20 Nov, 2016 - 00:11 0 Views

The Sunday Mail

Livingstone Marufu
AS Government explores options to broaden the tax base, the SMEs amd Co-operatives Development Ministry has requested a resource envelope of US$32 million from Treasury to formalise unregistered and non-compliant small businesses. The Zimbabwe Revenue Authority has been able to augment revenue collections from the formal sector through rolling out its fiscalisation project, in which businesses have to use fiscal tax registers that capture financial information and relays it in real time to tax authorities.

However, SMEs have not been subject to this and their is a growing push to ensure informal businesses start contributing to tax revenues.
SMEs Minister Sithembiso Nyoni said Government wanted to establish a comprehensive database of such businesses.

“The ministry has done a study to see what’s needed to formalise the informal sector so that they can positively contribute to the country’s fiscus. We now have a fully-compiled report that awaits Cabinet approval, which will make sure that most of the informal businesses are formalised,” she said.

“Given the challenges we encountered in formalising the sector, we are now roping in other ministries and stakeholders to buy-in the systematisation process of the SMEs sector. Our ministry needs assistance in marketing, linkages and registration of companies in order to increase the tax base as there will be a systematic way of collecting taxes as many firms will be formally registered.

“We have proposed a total of US$32 million to make sure we provide shelter for our informal businesses, finance them and register all other vendors which are not in various associations. We are well aware that SMEs sector is already helping our economy in a big way but all we need is a holistic approach in order for the informal sector to contribute to the country’s fiscalisation,” said Minister Nyoni.

Government introduced presumptive tax in 2002 to help improve collections from the growing number of informal businesses.
The Income Tax Act provides for levying of a presumptive tax on all informal traders. This tax head is made up of presumed income of those persons engaged in business not registered for tax purposes, such as commuter omnibuses, hair salons, small-scale miners and cottage industries. There are, however, many such businesses that continue to operate outside the tax framework.

Last week, Zimra board chair Mrs Willia Bonyongwe said the initial success of fiscalisation in informal businesses emboldened Government to widen its net to categories that are either paying Value Added Tax through manual returns or are non-compliant. As you are aware, fiscalisation is the recording of transactions for Value Added Tax purposes using electronic fiscal gadgets. The fiscalised gadgets record the information on read only memory, meaning that once recorded, this information cannot be altered.
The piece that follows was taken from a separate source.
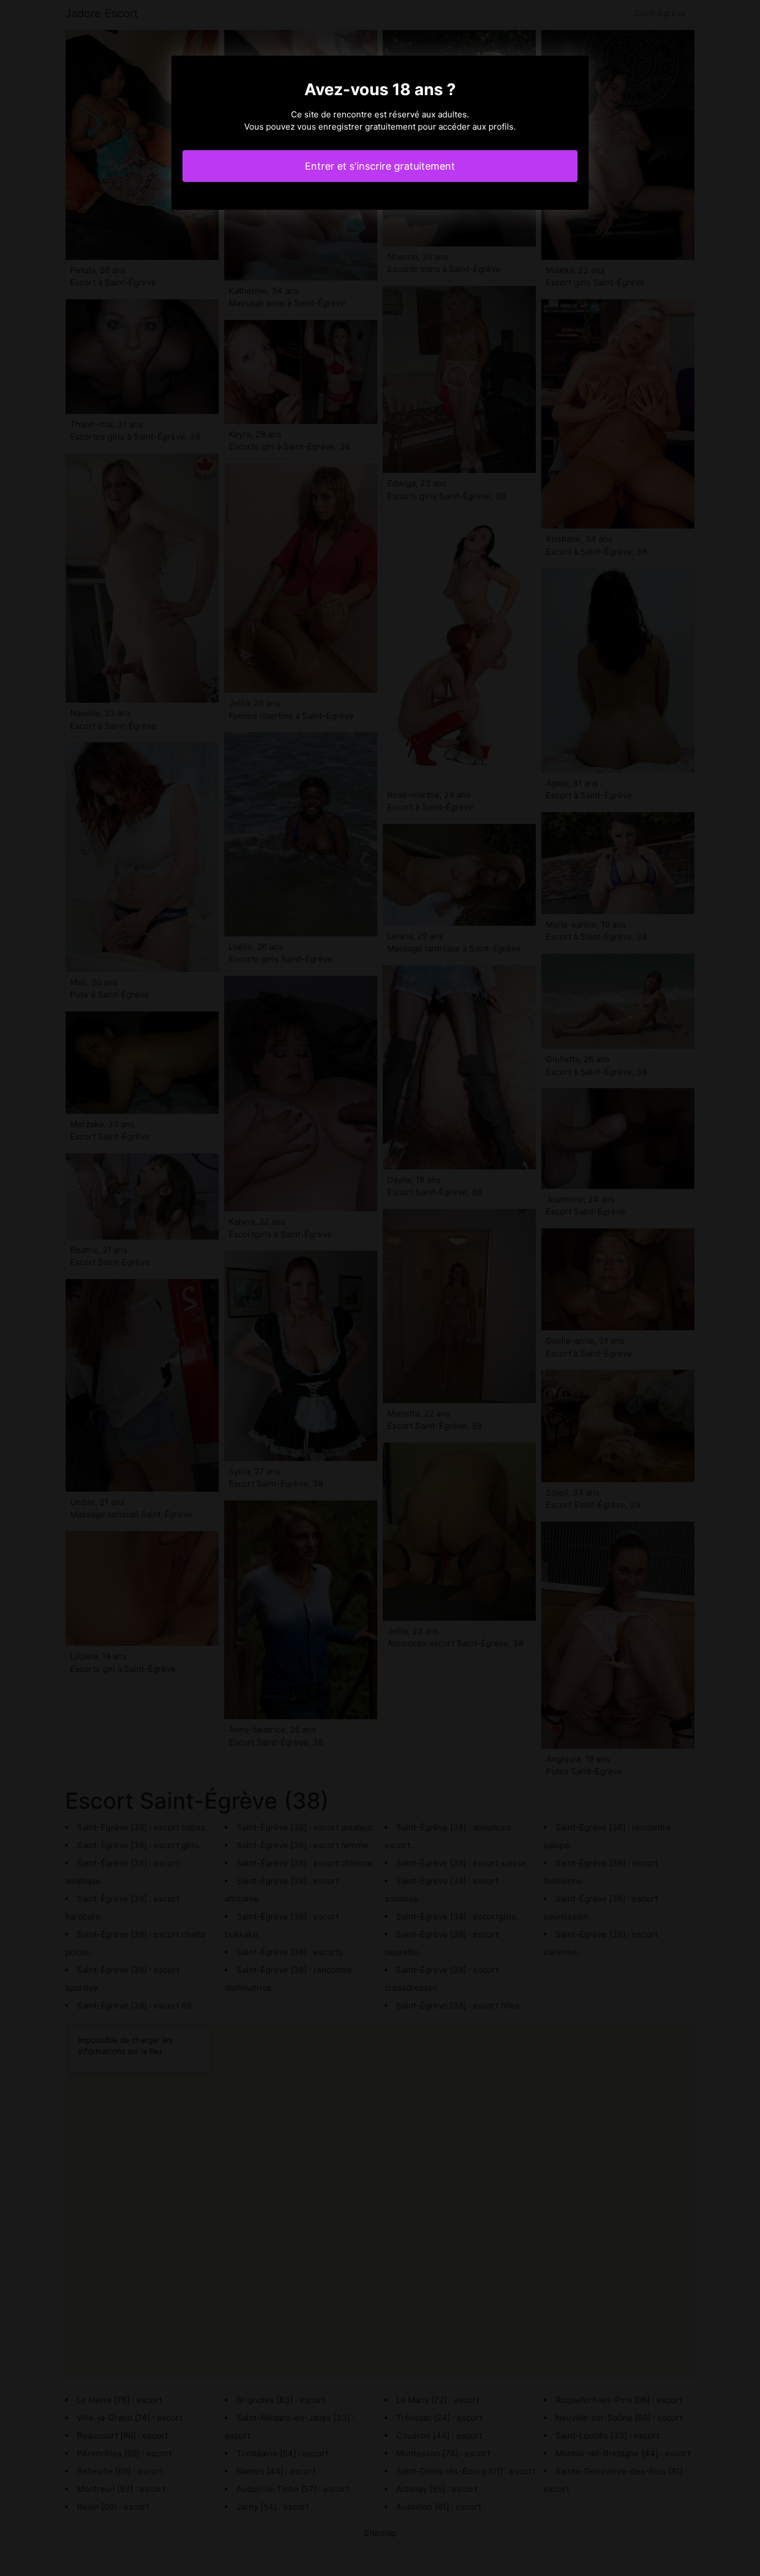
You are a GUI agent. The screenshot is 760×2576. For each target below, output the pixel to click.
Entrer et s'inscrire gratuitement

“In the 2016 Mid-Term Fiscal Policy Review, the Minister of Finance and Economic Development extended fiscalisation to all VAT-registered operators with effect from 1 January 2017. This means that in addition to VAT Category C registered operators – who were required to fiscalise in terms of the Value Added Tax (Fiscalised Recording of Taxable Transactions) Regulations, 2010 which came into effect on 1 July 2010 – VAT categories A, B and D are now expected to be on fiscalisation with effect from 1 January 2017.

“Fiscalisation is intended to cover all clients (informal sector included) involved in sales transactions who have a fixed place of business. Extension to all clients is being done on a progressive approach. The Zimbabwe Revenue Authority has dedicated teams which identify and register new clients as part of the Authority’s strategies to broaden the tax base,” said Mrs Bonyongwe.
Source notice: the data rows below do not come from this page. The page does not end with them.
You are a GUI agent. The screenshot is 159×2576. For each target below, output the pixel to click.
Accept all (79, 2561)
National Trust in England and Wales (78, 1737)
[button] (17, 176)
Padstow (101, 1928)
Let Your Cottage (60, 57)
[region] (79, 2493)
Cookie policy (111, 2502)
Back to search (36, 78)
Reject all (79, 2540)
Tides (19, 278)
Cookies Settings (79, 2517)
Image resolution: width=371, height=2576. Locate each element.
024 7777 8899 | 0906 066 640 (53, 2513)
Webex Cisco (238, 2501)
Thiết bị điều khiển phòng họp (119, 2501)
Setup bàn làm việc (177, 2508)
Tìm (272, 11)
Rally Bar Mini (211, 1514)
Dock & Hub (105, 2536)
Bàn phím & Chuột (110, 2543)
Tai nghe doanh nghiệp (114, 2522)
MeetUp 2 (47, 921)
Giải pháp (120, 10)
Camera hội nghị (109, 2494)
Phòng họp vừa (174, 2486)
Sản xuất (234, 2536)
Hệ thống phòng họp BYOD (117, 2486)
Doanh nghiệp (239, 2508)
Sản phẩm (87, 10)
Zimra and other Government agencies are inviting non-compliant businesses to voluntarily register for tax purposes. The taxman also hopes that the whistleblowers’ initiative will help enforce compliance. Through the facility, whistleblowers are entitled to receive 10 percent of recovered amounts.
Zimbabwe National Chamber of Commerce president Mr Davison Norupiri said there was need to formalise SMEs as a matter of urgency.
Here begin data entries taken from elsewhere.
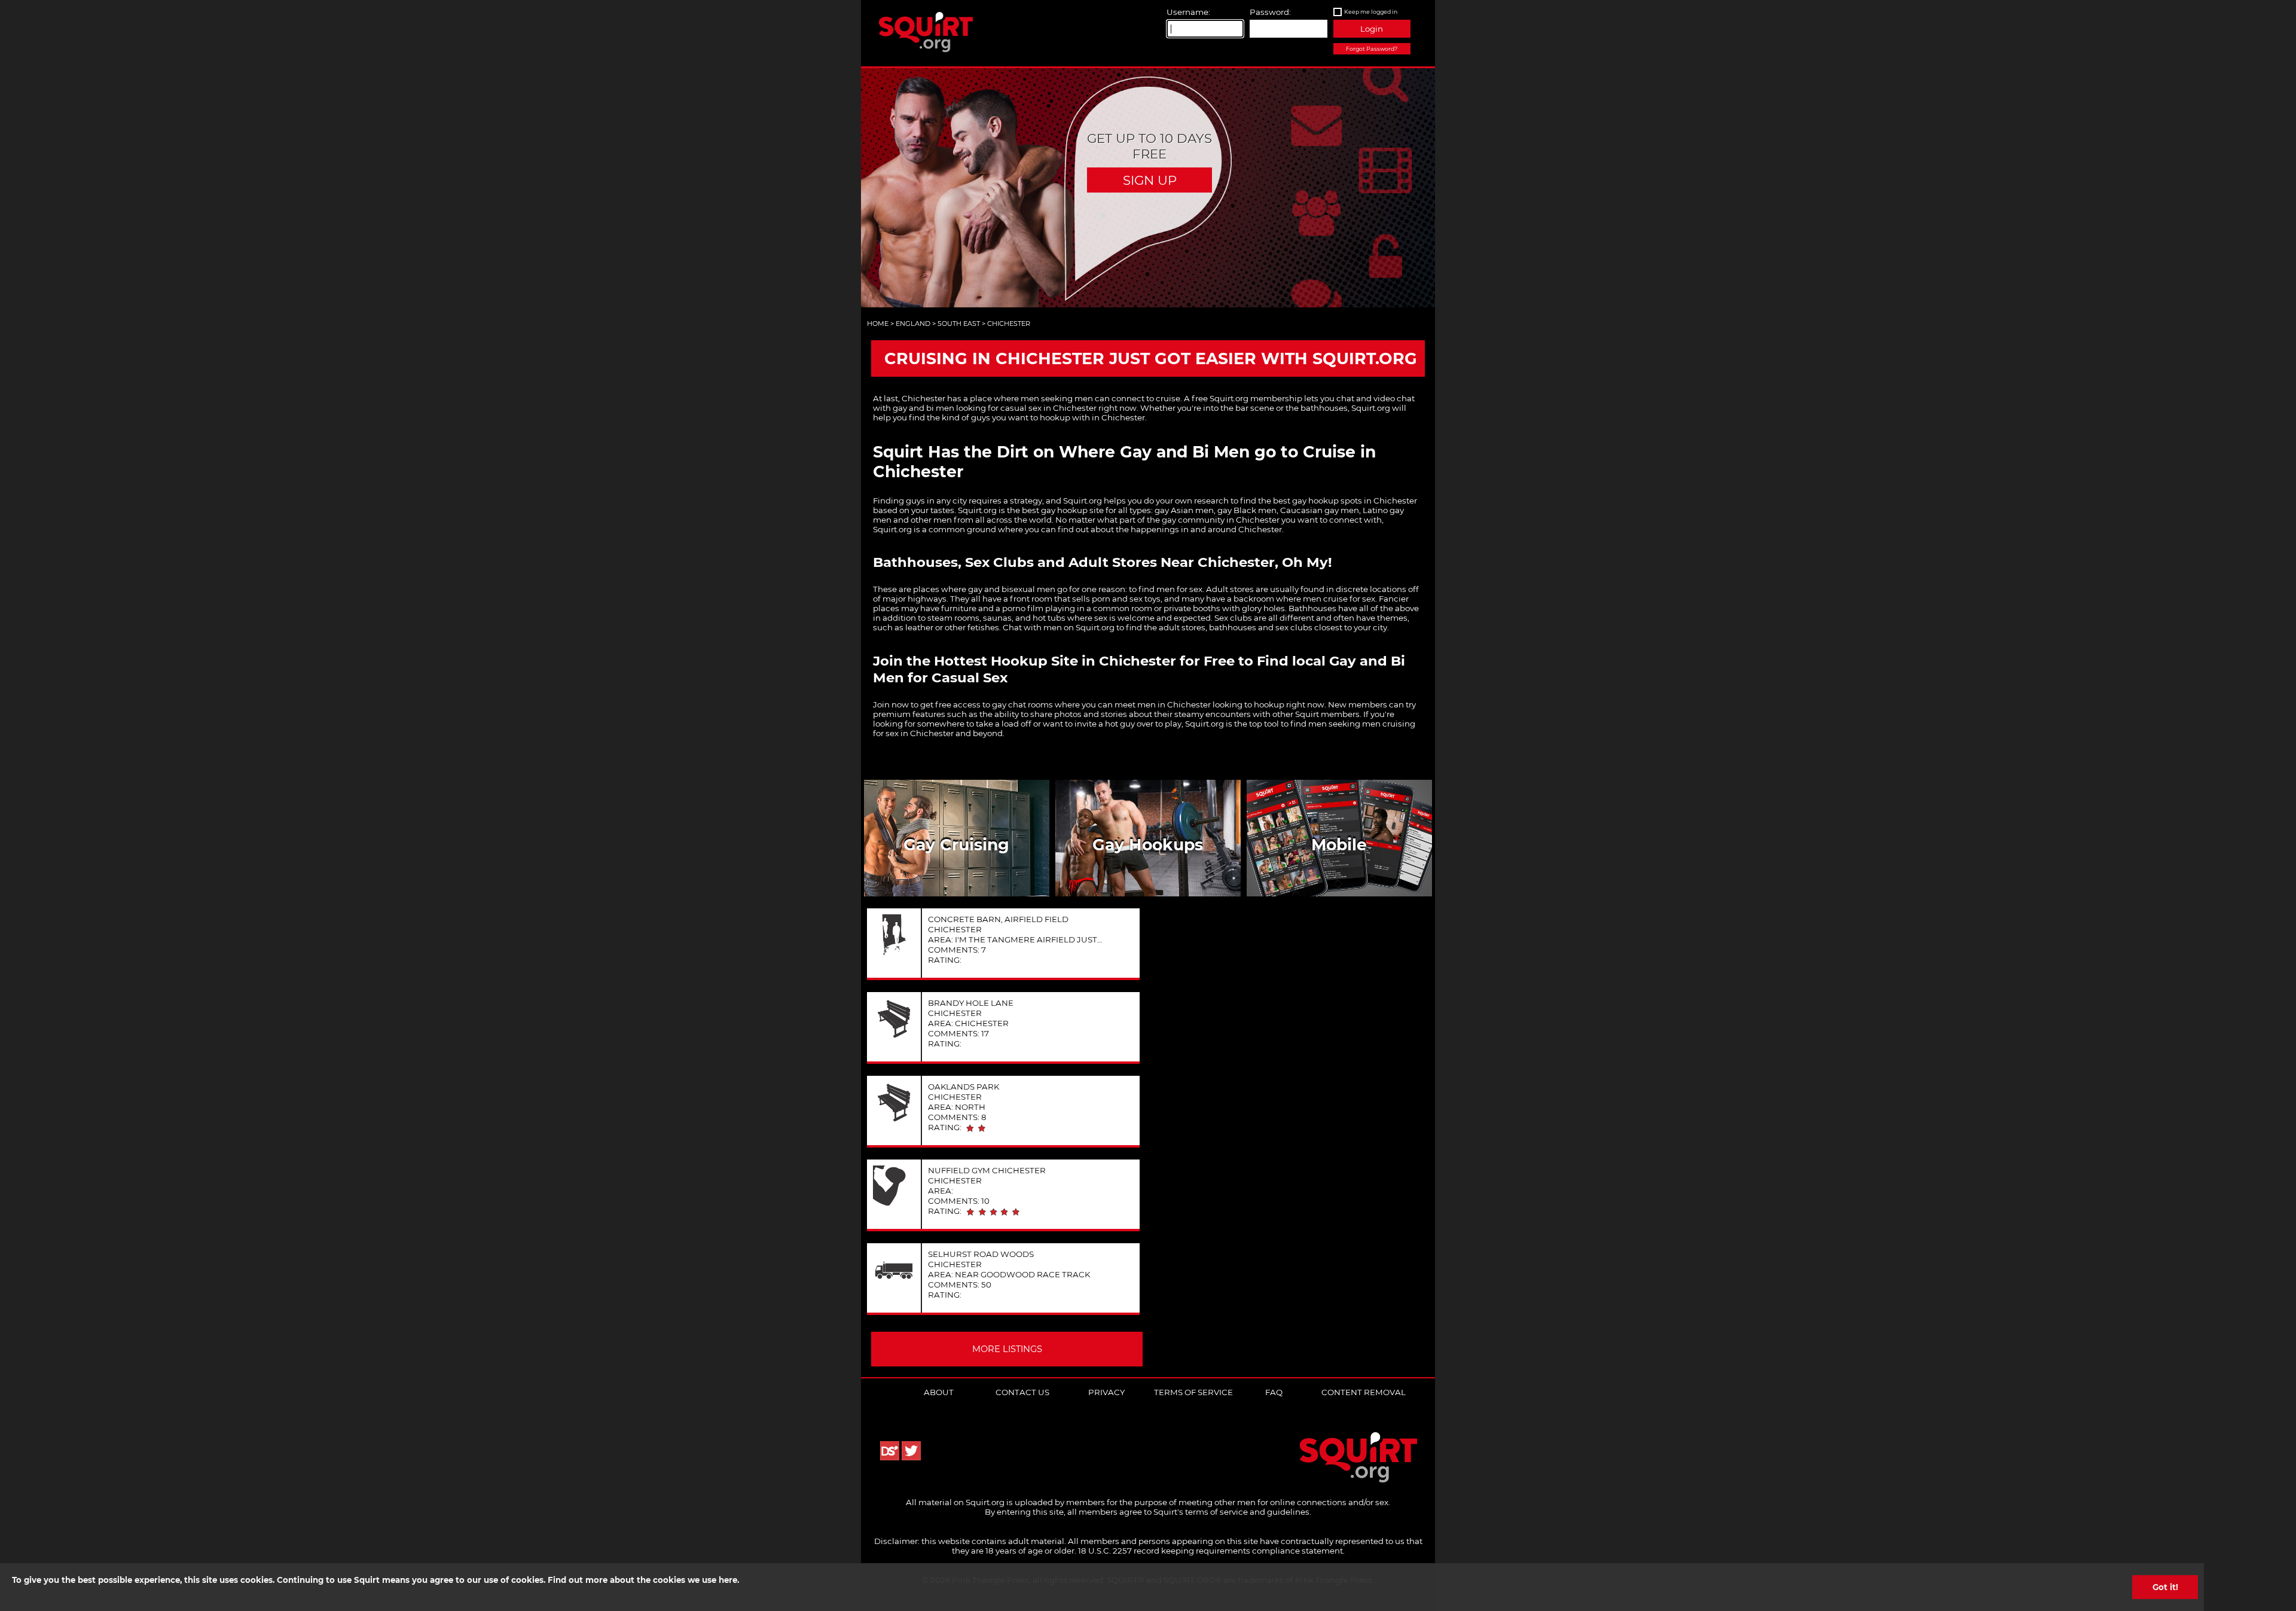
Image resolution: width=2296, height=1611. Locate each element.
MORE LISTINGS (1007, 1349)
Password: (1270, 12)
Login (1371, 28)
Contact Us (1022, 1392)
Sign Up (1150, 180)
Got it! (2165, 1587)
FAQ (1274, 1392)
“Zimra is too rigid. Its mandate should be extended beyond collection and penalising, it should contribute to the development process of the SMEs rather than portray the image of a monster. Zimra should not charge and penalise SMEs who are formalising in retrospect as other businesses will not see the benefits of formalisation. There is need for the provision of formal markets for SMEs so that they become taxable, as is the case for tobacco. Companies procuring from SMEs can demand tax clearance certificates, bank details, invoices and receipts to encourage them to formalise,” he said.
He also said Government should allocate public procurement quotas to SMEs to improve their viability.